Indeed, it may be difficult for those with long memories to get Pollyannaish on the latest numbers. The IPO market was a ghost town just a few years ago: only 18 companies went public between 2008 and 2009. And Heesen cautions that the good news could go sour as it did last year if economic factors change. The forthcoming Presidential elections, increasing gas prices, and activity overseas could all have an effect on the confidence companies have in selling their shares in the open market.

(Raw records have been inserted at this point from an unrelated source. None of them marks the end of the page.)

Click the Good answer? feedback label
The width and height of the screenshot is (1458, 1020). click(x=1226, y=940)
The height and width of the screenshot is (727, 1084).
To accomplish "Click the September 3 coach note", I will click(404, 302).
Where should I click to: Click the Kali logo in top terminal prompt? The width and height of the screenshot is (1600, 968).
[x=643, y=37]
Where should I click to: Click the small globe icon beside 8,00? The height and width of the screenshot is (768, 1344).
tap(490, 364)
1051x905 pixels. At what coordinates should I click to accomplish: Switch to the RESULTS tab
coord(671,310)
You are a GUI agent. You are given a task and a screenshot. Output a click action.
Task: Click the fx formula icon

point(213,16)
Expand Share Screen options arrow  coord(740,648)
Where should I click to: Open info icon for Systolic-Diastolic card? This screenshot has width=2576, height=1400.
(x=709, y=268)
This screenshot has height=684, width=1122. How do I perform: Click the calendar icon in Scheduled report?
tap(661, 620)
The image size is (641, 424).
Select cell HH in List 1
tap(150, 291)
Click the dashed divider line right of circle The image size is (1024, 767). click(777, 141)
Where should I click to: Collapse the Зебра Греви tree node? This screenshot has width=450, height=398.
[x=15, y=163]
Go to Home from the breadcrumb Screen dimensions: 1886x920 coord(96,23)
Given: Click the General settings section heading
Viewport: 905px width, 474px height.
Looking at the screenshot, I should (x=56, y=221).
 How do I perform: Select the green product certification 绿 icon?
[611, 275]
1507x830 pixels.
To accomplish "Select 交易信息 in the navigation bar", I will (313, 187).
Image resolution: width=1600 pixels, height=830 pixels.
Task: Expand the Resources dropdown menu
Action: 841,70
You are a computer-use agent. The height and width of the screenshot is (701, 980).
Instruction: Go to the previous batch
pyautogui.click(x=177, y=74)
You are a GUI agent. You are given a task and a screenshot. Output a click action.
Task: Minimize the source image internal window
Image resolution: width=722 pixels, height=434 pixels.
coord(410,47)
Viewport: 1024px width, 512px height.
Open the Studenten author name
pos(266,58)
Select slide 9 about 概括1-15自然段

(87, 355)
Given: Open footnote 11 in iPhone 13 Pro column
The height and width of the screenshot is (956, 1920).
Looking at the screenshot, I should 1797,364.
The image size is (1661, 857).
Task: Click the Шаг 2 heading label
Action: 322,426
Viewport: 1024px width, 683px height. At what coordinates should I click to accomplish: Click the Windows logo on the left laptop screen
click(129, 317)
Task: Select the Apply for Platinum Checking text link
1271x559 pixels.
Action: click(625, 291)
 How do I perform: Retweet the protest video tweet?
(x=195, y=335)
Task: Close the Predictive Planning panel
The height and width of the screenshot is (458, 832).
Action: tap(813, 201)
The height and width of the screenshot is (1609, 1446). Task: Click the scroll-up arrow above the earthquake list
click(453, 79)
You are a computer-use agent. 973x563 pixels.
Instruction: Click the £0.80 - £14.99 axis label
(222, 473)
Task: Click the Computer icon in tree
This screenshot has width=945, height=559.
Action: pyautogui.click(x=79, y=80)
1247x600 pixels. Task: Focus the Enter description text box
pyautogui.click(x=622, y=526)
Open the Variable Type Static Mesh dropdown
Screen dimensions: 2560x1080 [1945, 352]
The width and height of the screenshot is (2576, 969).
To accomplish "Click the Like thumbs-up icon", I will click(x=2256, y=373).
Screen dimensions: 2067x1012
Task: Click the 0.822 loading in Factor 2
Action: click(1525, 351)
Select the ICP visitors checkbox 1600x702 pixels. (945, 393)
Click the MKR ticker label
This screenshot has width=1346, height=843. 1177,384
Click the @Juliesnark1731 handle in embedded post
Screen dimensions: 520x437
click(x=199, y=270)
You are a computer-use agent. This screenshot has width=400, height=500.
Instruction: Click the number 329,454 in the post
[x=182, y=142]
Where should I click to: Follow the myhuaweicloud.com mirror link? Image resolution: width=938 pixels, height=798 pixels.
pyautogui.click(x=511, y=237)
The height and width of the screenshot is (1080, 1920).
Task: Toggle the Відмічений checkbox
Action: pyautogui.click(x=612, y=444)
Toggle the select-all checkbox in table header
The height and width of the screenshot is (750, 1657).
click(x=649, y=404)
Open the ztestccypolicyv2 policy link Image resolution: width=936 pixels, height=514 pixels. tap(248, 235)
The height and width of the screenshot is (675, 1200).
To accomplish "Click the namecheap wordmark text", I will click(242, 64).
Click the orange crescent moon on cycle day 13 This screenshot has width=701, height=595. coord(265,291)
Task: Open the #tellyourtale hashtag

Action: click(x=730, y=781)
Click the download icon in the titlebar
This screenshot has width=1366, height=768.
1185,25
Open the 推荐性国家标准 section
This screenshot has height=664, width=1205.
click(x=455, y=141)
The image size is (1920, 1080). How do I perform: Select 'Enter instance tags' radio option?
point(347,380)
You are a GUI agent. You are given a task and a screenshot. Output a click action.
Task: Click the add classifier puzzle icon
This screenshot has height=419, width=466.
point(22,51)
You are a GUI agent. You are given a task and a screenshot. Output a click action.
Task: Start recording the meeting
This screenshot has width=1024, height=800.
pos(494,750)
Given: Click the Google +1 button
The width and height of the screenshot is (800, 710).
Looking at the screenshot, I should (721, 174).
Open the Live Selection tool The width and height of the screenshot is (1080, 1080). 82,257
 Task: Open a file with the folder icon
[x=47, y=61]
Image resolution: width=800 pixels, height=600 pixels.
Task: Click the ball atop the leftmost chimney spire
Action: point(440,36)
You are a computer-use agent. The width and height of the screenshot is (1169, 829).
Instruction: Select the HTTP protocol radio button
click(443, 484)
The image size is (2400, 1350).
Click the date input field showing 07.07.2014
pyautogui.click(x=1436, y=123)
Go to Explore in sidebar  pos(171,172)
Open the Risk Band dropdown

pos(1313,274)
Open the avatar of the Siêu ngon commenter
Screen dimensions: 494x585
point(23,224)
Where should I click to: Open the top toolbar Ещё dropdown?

For now, however, signs are pointing upward. The NVCA reports 50 venture-backed companies are registered with the Securities and Exchange Commission to go public, a figure that’s been slowly growing over the past two years, Heesen says. New registrants expect to raise an average of $274 million per filing, or double the average proceeds seen in the beginning of this year, according to a report also put out today by PricewaterhouseCoopers. Facebook’s IPO, expected later this year, could encourage other, smaller companies to take the plunge as well.

Smaller companies may also be inspired by looser regulations, if President Obama signs the Jumpstart Our Business Startups Act (JOBS Act) this week as expected. “Over the past several years, there has been a reticence on the part of entrepreneurs to go public,” says Heesen. “Instead of creating new technologies and new jobs, they felt they would be burdened by babysitting lawyers and accountants once they became public.”

The legislation gives so-called emerging growth companies (defined as companies with less than $1 billion in annual revenue or $75 million in market cap) a five-year reprieve on several SEC regulations, including auditor attestations of management internal-control assessments.

The break may help push more companies with venture-capital backing toward going public rather than being acquired, Heesen suggests. The venture-capital industry saw 467 M&A deals last year.

As for IPOs, the IT sector is driving the latest activity, with 11 of the 19 public offerings in the first quarter technology related. All of them are U.S.-based companies except for Vipshop Holdings, which raised $71.5 million on the New York Stock Exchange in March from its Guangzhou, China, headquarters. The largest IPO came from ExactTarget, a marketing company that raised $161.5 million.

Investors appeared to favor smaller emerging growth companies last year, according to a report last week by IPO research firm Renaissance Capital. Companies rewarded in their first foray on the public exchanges included Guidewire Software, Brightcove, and Yelp.